REPUBLIKA.CO.ID, JAKARTA -- Koordinator Nasional Jaringan Pemantau Pendidikan Indonesia (JPPI), Ubaid Matraji menilai sekolah di Indonesia belum sanggup berhadapan dengan pandemi Covid-19. Hal ini terbukti dengan munculnya klaster sekolah di Sukoharjo.
Ubaid menekankan prinsip menjaga keselamatan guru dan siswa sangat penting di masa pandemi Covid-19. Apalagi ketika vaksin belum ditemukan maka protokol kesehatan (prokes) mutlak ditaati di lingkungan sekolah.
"Kejadian ini menampar kita semua, bahwa ternyata sekolah belum siap dan gagap dalam menghadapi covid-19 dan melakukan perlindungan terhadap guru-gurunya," kata Ubaid pada Republika, Senin (16/11).
Sebelumnya, seorang guru salah satu SMA di Kecamatan Polokarto, Kabupaten Sukoharjo, Jawa Tengah positif terkena Covid-19 dan menulari 12 guru lain di sekolah tersebut karena masih diwajibkan hadir ke sekolah.
Awalnya, guru tersebut tidak merasakan keluhan apapun dan berkontak dengan para guru lainnya di sekolah. Karena ada anggota keluarganya positif, guru itu kemudian di-swab dan hasilnya positif.
"Keselamatan dan perlindungan guru dan juga anak adalah keharusan dan tidak bisa ditawar," tegas Ubaid.
Ubaid menyindir pemerintah yang mulai mengizinkan sekolah tatap muka dilakukan di zona hijau-kuning. Ia mengungkapkan kekhawatiran meluasnya Covid-19 karena menginfeksi siswa.
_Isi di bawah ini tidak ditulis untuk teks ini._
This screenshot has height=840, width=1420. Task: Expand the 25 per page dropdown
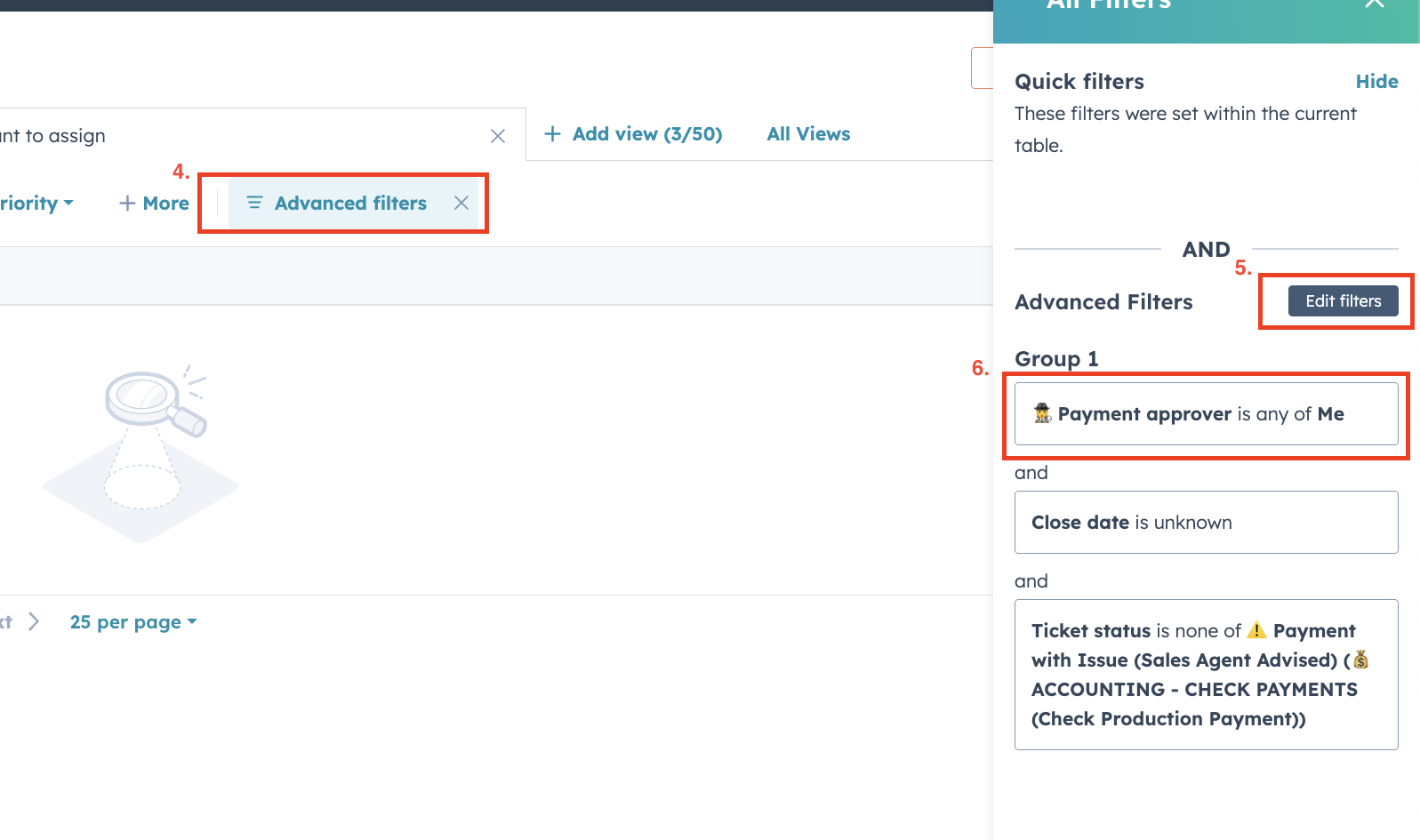[133, 622]
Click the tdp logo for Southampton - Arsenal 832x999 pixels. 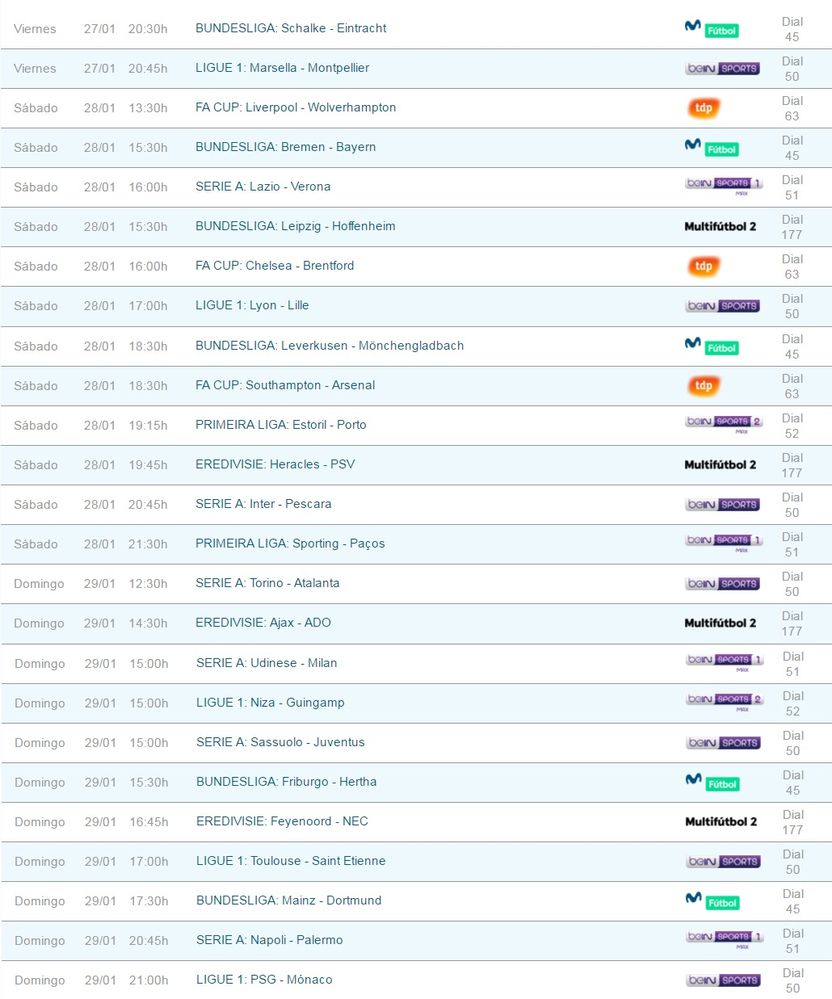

"Jika protokol kesehatan tidak diperketat, pasti klaster sekolah potensial terjadi," ujar Ubaid.
Ubaid mengingatkan sekolah menyiapkan segala yang dibutuhkan untuk penerapan prokes jika pembelajaran tatap muka terpaksa dilakukan. Mulai dari sarana cuci tangan, pengaturan jadwal kelas agar tak terjadi kerumunan, penutupan kantin.
Pihak sekolah juga diminta memantau ketat penerapan prokes agar tak terjadi klaster sekolah berikutnya."Kesiapan sekolah juga harus dipastikan, jangan melakukan tindakan yang ceroboh," ucap Ubaid.